Read Dream of the Blue Room Online
Authors: Michelle Richmond
Tags: #Literary, #General, #Death, #Psychological fiction, #Married women, #Young women, #Friendship, #Fiction, #Psychological, #Yangtze River (China)
TWENTY-EIGHT
In the morning, a thick mist hangs over the city. Doors stand open, but the businesses are gone. In the apartments above the shops, bright curtains flutter through open windows. A plastic cup skitters toward me on the breeze. At the base of a sycamore tree, a rusty bicycle wheel rests on a crate of kitchen sundries. There are no voices, no jingling of bicycle bells. Here and there are relics of the old life left behind: a pot perched on a stove, burnt black; three bowls of half-eaten rice on an outdoor table; laundry hanging stiffly from a window; a set of mahjong tiles atop a cardboard box. From the arrangement of the tiles I can tell that a game was stopped midway. I am reminded of photographs of Chernobyl, of the abandoned homes on the island of Destiny. It is as if life, one minute, was in full swing. Moments later, the people stood up and walked away.
I bend to dislodge a pebble caught in my sandal. As I rise a figure comes into view—an old woman standing at a tea stall. She is dressed in loose blue pants and a blouse. Her short hair is the same silver as the baiji we saw in captivity in Nanjing. I believe at first that I have imagined her, but then the apparition calls out to me. Although I can’t understand the words, the gesture is familiar. With one hand she tends her stove. With the other she beckons me over.

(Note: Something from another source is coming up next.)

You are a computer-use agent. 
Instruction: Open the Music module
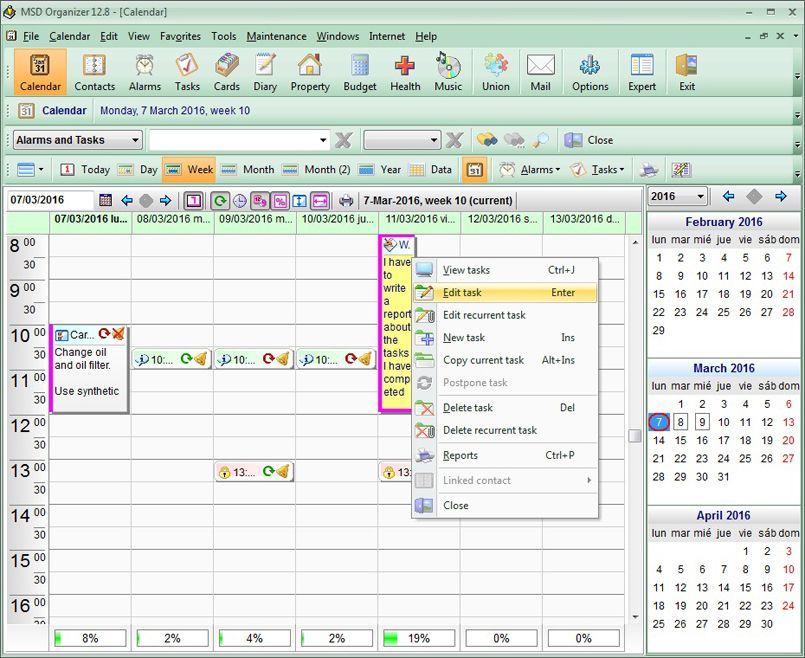click(x=448, y=72)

She points to a wooden chair in front of her stall, and I sit down. In front of us, the river. Behind us, the empty city. To our right, terraced hills rise toward the deep green pleats of mountains towering in the mist. In the air, the sweet fragrance of paddy fields mingles with the ancient smell of the river. The old woman fills two cups with steaming tea, then sits down beside me. She begins to talk. She talks for some time, her voice rising and falling, occasionally laughing at some joke she has made. All the while she looks straight ahead.
I can’t understand a word she is saying, but she goes on weaving her stories, every now and then lifting her arm to point this way or that, or to make a sweeping gesture with her hand, indicating a wide expanse. I imagine that she is telling me the story of her childhood, how, as a girl, she played in these very streets. My mind is set adrift on her stories.

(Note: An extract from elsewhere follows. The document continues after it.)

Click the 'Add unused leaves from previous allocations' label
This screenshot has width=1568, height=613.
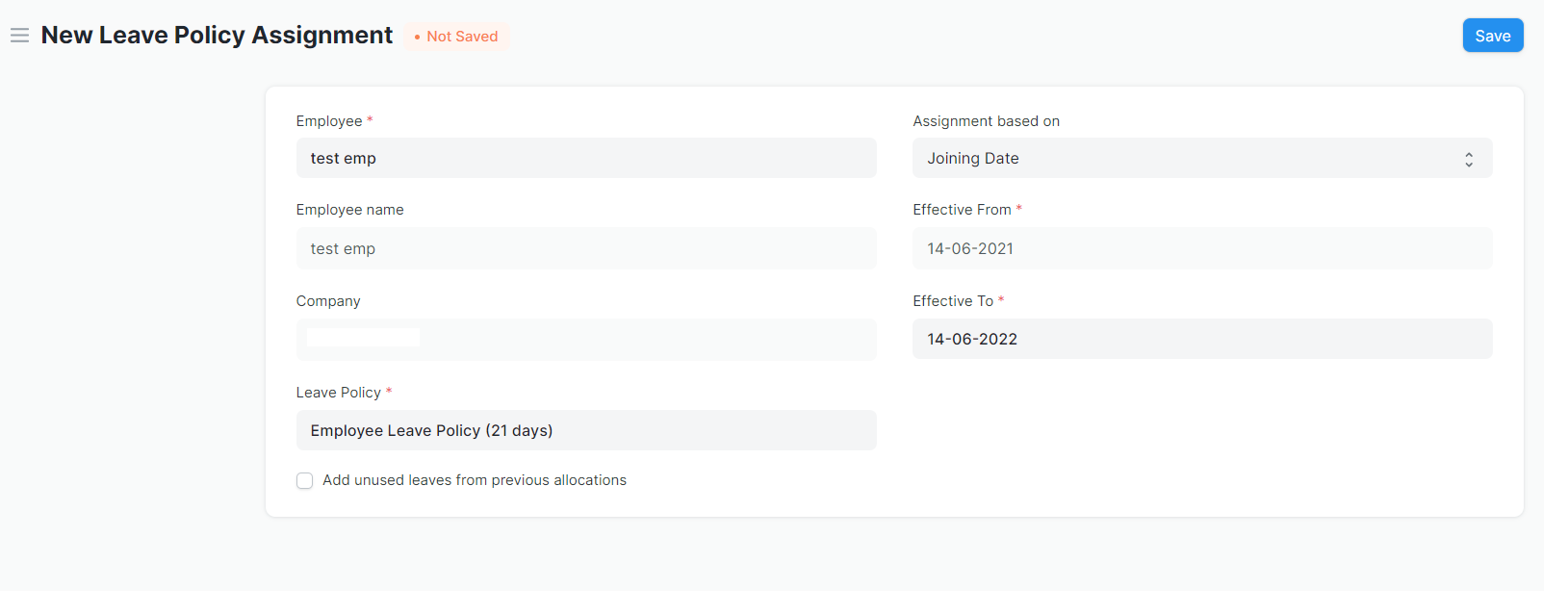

In those days, there were children everywhere. We skipped stones down by the river. We wore yellow dresses. My mother ran this tea shop, which before had been run by her mother, and her mother before her. My father worked the fields. I had two older sisters and a younger brother, whom we called Little Panda, because he had dark circles beneath his eyes. In those days we woke early to climb the tall steps to the temple, where we burned incense and said our prayers. Before Little Panda came, we went there with our mother to pray for a baby boy. Can you see the temple? Maybe it is gone now. For a long time I have not heard anyone saying prayers
.
In the morning we went to school. We practiced calligraphy
with paintbrushes on the street. On our brushes there was only water, and when the sun emerged from behind the mountains our characters disappeared. Teacher Li said that it was a good thing to paint characters in this way. “Everything vanishes,” he said. “All things go away.” But I drew beautiful characters, and
I
was angry to see them fade. So one day I secretly dipped my wet paintbrush into coal. When Teacher Li saw my characters on the street long after the sun had dried the rest, he gave me a long lecture. He was angry at my disobedience, but it was worth it!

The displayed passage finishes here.